RDPM: Solve Diffusion Probabilistic Models via Recurrent Token Prediction
Xiaoping Wu, Jie Hu, Xiaoming Wei
TL;DR
RDPM presents a novel discrete-diffusion framework that denoises in a discrete token space by repeatedly predicting discrete codes across timesteps. It couples diffusion-based image tokenization in the VQ-VAE latent space with a recurrent transformer that performs next-token prediction under a cross-entropy objective, aligning diffusion with GPT-style training. The approach delivers high-quality image generation with only 10 denoising steps and a parameter count substantially smaller than many autoregressive models, while enabling diversity through stochastic guidance and Gumbel noise.
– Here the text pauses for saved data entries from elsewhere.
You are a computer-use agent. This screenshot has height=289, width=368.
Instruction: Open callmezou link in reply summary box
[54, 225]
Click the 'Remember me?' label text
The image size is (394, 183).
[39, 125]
By formulating diffusion as multi-step discrete token prediction, RDPM advances a unified paradigm for multimodal generation and lays groundwork for integrating continuous signals with text in future open-source releases.
Abstract
Diffusion Probabilistic Models (DPMs) have emerged as the de facto approach for high-fidelity image synthesis, operating diffusion processes on continuous VAE latent, which significantly differ from the text generation methods employed by Large Language Models (LLMs). In this paper, we introduce a novel generative framework, the Recurrent Diffusion Probabilistic Model (RDPM), which enhances the diffusion process through a recurrent token prediction mechanism, thereby pioneering the field of Discrete Diffusion. By progressively introducing Gaussian noise into the latent representations of images and encoding them into vector-quantized tokens in a recurrent manner, RDPM facilitates a unique diffusion process on discrete-value domains. This process iteratively predicts the token codes for subsequent timesteps, transforming the initial standard Gaussian noise into the source data distribution, aligning with GPT-style models in terms of the loss function. RDPM demonstrates superior performance while benefiting from the speed advantage of requiring only a few inference steps. This model not only leverages the diffusion process to ensure high-quality generation but also converts continuous signals into a series of high-fidelity discrete tokens, thereby maintaining a unified optimization strategy with other discrete tokens, such as text. We anticipate that this work will contribute to the development of a unified model for multimodal generation, specifically by integrating continuous signal domains such as images, videos, and audio with text. We will release the code and model weights to the open-source community.